Human Bone marrow-derived MSCs: analysis of their relationship with the tumor stroma

BOLONTRADE, MARCELA F, SGANGA LEONARDO, SORRENTINO MIGUEL A, ROBINSON ANIBAL, PODHAJCER OSVALDO

Denver, CO, USA

Simposio; 100 mo Encuentro Anual - American Association for Cancer Research (AACR); 2009

American Association for Cancer Research

Bone marrow derived Mesenchymal Stem Cells (MSCs) are recruited to sites of active tissue remodeling, such as a tumor.  Once recruited, these cells will home into the tumor where they become stromal cells such as fibroblasts, endothelial cells and pericytes.

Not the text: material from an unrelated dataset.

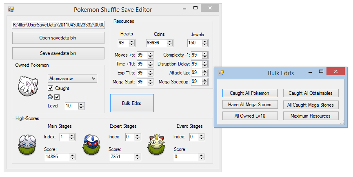Increase the Hearts value with up arrow
The image size is (353, 177).
[x=132, y=41]
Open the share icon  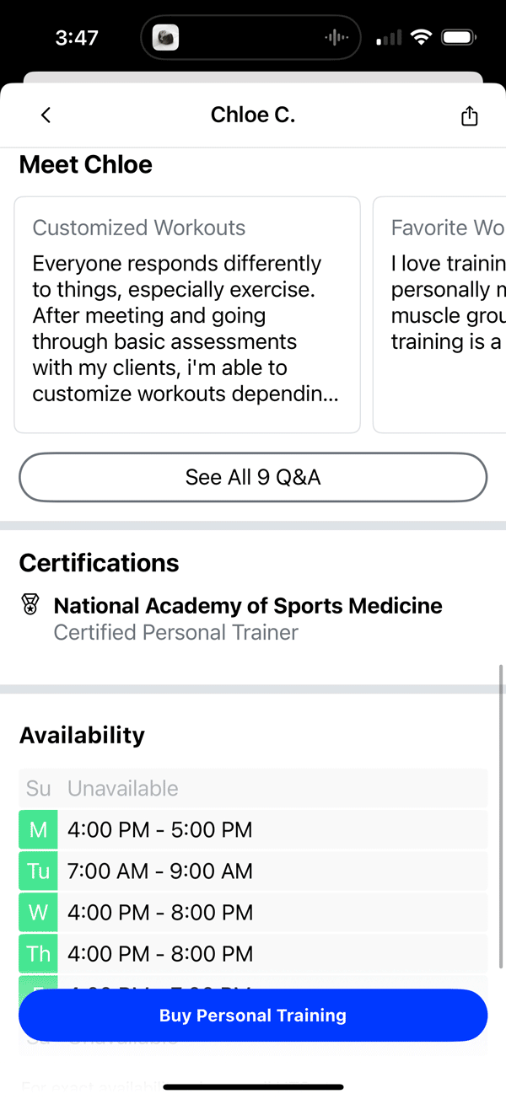pyautogui.click(x=470, y=115)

Thus, the contribution of non-local mesenchymal cells to tumor stroma may not only be in terms of providing cellular support for the expanding tumor, but of contributing to the growth permissive properties of tumor stroma. The preferential homing properties of MSCs towards tissues under remodeling and inflammation, make of them suitable tools to design a cell therapy approach for specific tumor targeting. Our purpose is to find MSC subpopulations with a differential behavior in terms of the recruiting / homing response to the tumor. To address these issues we have carried out chemotaxis and adhesion assays, to be able to identify cells that differ in their responsiveness towards a tumor. In vivo assays where also carried out to identify any differential behavior of MSCs within the tumor stroma. We were able to identify subpopulations with a dissimilar behavioral response towards chemotactic agents and with a distinct adhesive response towards ECM proteins. Similarly, in vivo studies revealed differences in the angiogenic response elicited within a tumor. These results will bring insight into the potential richness of MSCs as potential cell therapy agents.